Ob Mousli mit den Ermittlungsergebnissen des BKA zu den KW in der Oranienstraße konfrontiert wurde, wusste der Bundesanwalt nicht zu sagen. Auskunft konnte er auch nicht darüber geben, warum ein entsprechender Vermerk zu diesen Ermittlungen vom 10. April 2001 nicht zu den Verfahrensakten gelangt ist. Die Erklärung von Bundesanwalt Bruns, diese "fehlerhafte Handhabung des BKA", stehe u.a. im Zusammenhang mit den immerhin fünf Monate später eingetretenen Anschlägen vom 11. September 2001 – , hielt er allerdings auch heute noch "für nachvollziehbar".

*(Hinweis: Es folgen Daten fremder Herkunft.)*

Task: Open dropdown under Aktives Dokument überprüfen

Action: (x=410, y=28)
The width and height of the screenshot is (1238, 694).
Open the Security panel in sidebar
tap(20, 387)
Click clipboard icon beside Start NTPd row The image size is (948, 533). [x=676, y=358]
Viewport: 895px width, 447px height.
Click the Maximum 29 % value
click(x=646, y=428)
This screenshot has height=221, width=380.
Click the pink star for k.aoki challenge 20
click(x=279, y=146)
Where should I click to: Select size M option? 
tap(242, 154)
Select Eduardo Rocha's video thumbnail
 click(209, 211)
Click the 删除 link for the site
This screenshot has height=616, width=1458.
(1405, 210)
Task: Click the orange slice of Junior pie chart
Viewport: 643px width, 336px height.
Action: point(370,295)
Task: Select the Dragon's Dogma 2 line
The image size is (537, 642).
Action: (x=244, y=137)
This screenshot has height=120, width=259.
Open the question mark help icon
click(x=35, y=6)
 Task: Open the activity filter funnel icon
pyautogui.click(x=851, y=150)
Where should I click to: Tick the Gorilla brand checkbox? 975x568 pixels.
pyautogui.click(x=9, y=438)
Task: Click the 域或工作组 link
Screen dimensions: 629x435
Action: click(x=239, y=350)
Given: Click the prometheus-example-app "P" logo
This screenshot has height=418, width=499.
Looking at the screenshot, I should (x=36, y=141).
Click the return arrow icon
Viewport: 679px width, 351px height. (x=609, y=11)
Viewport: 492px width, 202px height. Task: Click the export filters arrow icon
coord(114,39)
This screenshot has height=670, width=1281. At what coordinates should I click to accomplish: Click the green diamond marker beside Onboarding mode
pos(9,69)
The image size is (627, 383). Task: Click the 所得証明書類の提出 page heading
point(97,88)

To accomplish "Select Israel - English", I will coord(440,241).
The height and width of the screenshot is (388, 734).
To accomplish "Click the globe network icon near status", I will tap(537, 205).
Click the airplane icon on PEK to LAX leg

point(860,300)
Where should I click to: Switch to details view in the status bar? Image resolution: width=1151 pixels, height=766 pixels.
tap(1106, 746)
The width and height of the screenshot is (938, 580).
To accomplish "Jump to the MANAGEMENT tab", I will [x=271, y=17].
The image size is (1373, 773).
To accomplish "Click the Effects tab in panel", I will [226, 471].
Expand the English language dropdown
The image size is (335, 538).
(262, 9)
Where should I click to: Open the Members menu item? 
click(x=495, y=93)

Zum Sprengstofffund äußerte sich der Referatsleiter der Bundesanwaltschaft (BAW) ebenfalls nur sehr zögerlich – vor allem verweigerte er alle Aussagen, die sich konkret auf Ermittlungsschritte bezogen. So schilderte er zwar detailliert die Herkunft und den Verbleib des Sprengstoffes – so die entsprechende Formulierung des Beweisthemas, legte es allerdings sehr eng aus: Herkunft – Sprengstoff der Sorte Gelamon 40, der aus einem Diebstahl in Salzhemmendorf 1987 stammen soll. Verbleib: Weil "handhabungsunsicher" kurz nach dem Fund vernichtet. Mehr war aus ihm nicht herauszuholen. Und warum dieser Sprengstofffund nirgendwo in den Verfahrensakten auftaucht, dazu konnte er natürlich auch nichts sagen.
Weil "die in Beweis gestellten Tatsache ohne Bedeutung" seinen, beantragte seine Kollegen die Beweisanträge der Verteidigung von Rudolf Sch. und Harald G. vom letzten Verhandlungstag abzulehnen. Am Ende der Hauptverhandlung gab die Vorsitzende Richterin Gisela Hennig bekannt, dass die Verteidigung des in kanadischer Auslieferungshaft sitzenden Lothar E. mitgeteilt habe, sie habe ihren Mandanten über die Anfrage des Senats informiert und werde in den nächsten Tagen mitteilen, ob Lothar E. bei einer Zeugenbefragung von seinem Aussageverweigerungsrecht gebrauch machen werde.
Die morgige Hauptverhandlung wurde aufgehoben. Der Prozess wird am Donnerstag, 2. Oktober, um 9.15 fortgesetzt.